Based on my understanding, this controls the proportion of positive entries in 
`U` (i.e., the number of gene sets that an LV has some association with), but 
it _does not_ guarantee that all of these associations will be significant
([Mao, et al. _bioRxiv_. 2017.](http://dx.doi.org/10.1101/116061)) and 
the cutoff we happen to be using (`FDR < 0.05`) is not taken into account. 
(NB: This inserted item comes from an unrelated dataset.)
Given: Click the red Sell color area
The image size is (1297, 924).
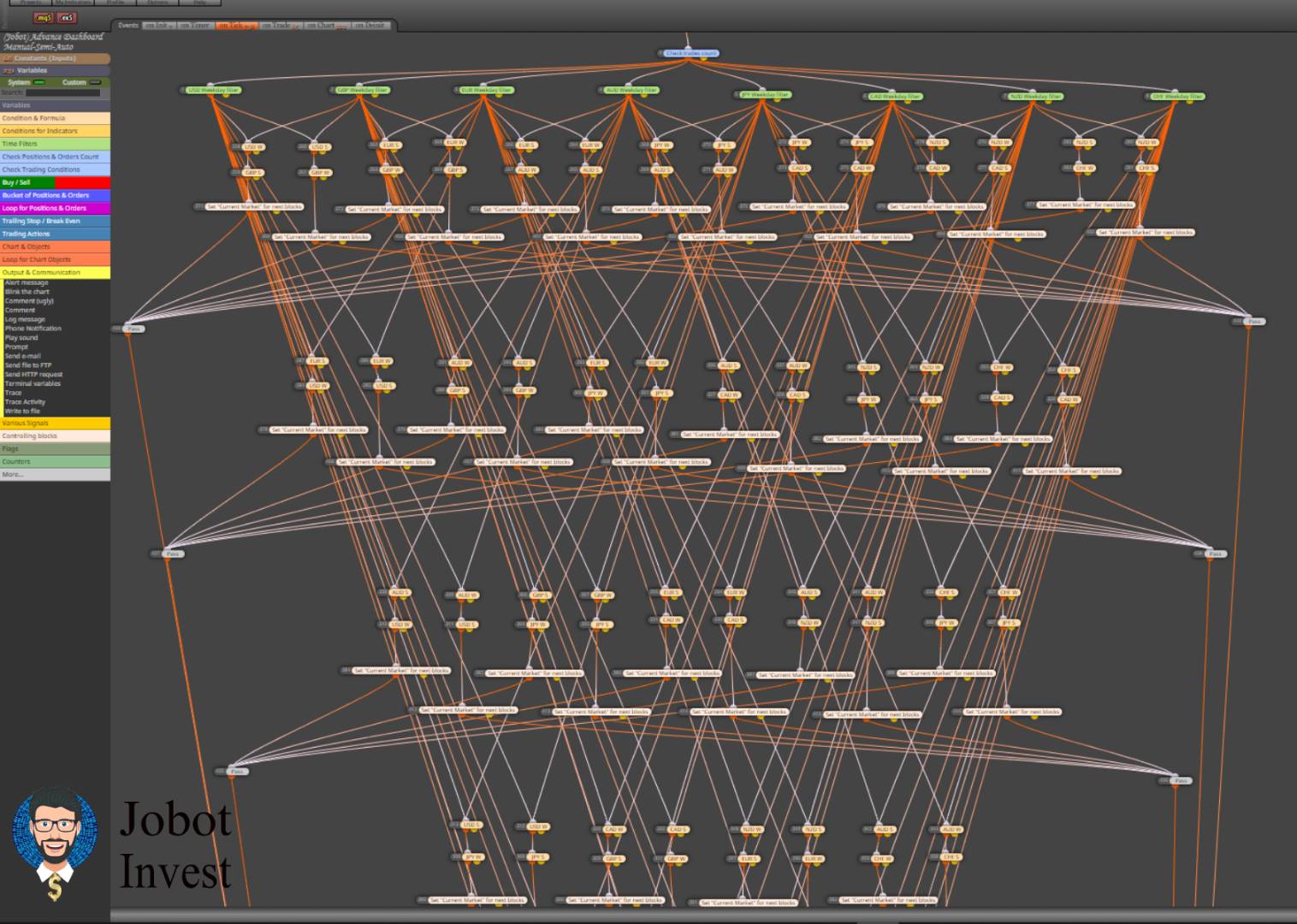Looking at the screenshot, I should point(82,182).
For reference, this is the sample size information for these different training
sets:

| Biological condition | Sample size |
|:-----------------------|:----------------|
| blood | 3862 |
| cancer | 8807 |
| tissue | 12396 |
| cell line | 14532 |
| other tissues (not blood) | 32984 | 

Once we take the biological context experiments into account, it gets a bit
more interesting:

* The `blood` training set has ~4000 samples, but models trained on blood have a 
much higher proportion of latent variables significantly associated with 
pathways than the models trained on 4000 randomly selected samples.
We'd expect that there'd be less "technical noise" and more "biological signal"
in the `blood` training set.
It's also likely to be a function of the pathways under consideration. 
Specifically, we supply immune cell-related gene sets to the models, and
we expect `blood` samples to be _particularly_ relevant for those gene sets.
* It looks like the _more latent variables_, the _lower proportion of LVs
significantly associated with a pathway_ based on the sample size results alone.
And it's certainly the case that the more LVs -> the more pathways that are
captured by the model (higher pathway coverage). 
However, `tissue` models have higher number of LVs and more pathway coverage
than `cell line` models but they have approximately the same proportion of LVs
significantly associated with a pathway.
These values are also perhaps a bit lower than we would expect based on sample 
size alone (looking at `16000` from sample size plot).

## Check `U` sparsity

To follow up on the observations above, let's check that, _in practice_, the 
fraction of the LVs that have at least one association with a pathway should be
**~0.7**.
First, removing everything from the workspace.

```{r}
rm(list = ls())
```

#### Custom functions just for this

```{r}
# this is intended to be used with lists of models output from
# scripts/subsampling_PLIER.R
GetSparsityList <- function(list.of.models) {
  # we assume that the list of models has names
  
  # these sparsity calculations are different from what we've done before
  CheckUSparsity <- function(plier.model) {
    u.matrix <- plier.model$U
    # what proportion of values are positive?
    total.positive <- sum(u.matrix > 0) / (dim(u.matrix)[1] * dim(u.matrix)[2])
    # what proportion of columns have at least 1 positive value (association)?
    col.wise <- sum(apply(u.matrix, 2, function(x) any(x > 0))) / ncol(u.matrix)
    return(list("overall" = total.positive,
                "column_wise" = col.wise))
  }
  
  sparsity.list <- lapply(list.of.models, 
                          function(x) CheckUSparsity(x$PLIER))
  
}

# we'll use this twice -- once for biological context and once for sample size
# we assume that the files.vector is named
GetResults <- function(files.vector) {
  lapply(files.vector, 
         function(x) {
           # for each file, read in the list of models
           model.list <- readRDS(x)
           # get the sparsity list for the current list of models
           GetSparsityList(model.list)
         })
}

```

#### Files

```{r}
models.dir <- "models"
# sample size
size.model.files <- list.files(models.dir, pattern = "subsampled", 
                               full.names = TRUE)
names(size.model.files) <- sub(".RDS", "", sub(".*[_]", "", size.model.files))

# biological context
context.model.files <- list.files(models.dir, pattern = "accessions",
                                  full.names = TRUE)
names(context.model.files) <- 
  stringr::str_match(context.model.files, "recount2_(.*?)_accessions")[, 2]

```

#### Check sparsity

```{r}
size.results <- GetResults(size.model.files)
size.df <- reshape2::melt(size.results)
summary(dplyr::filter(size.df, L3 == "column_wise")$value)
```

```{r}
context.results <- GetResults(context.model.files)
context.df <- reshape2::melt(context.results)
summary(dplyr::filter(context.df, L3 == "column_wise")$value)
```

These results are consistent with our expectations.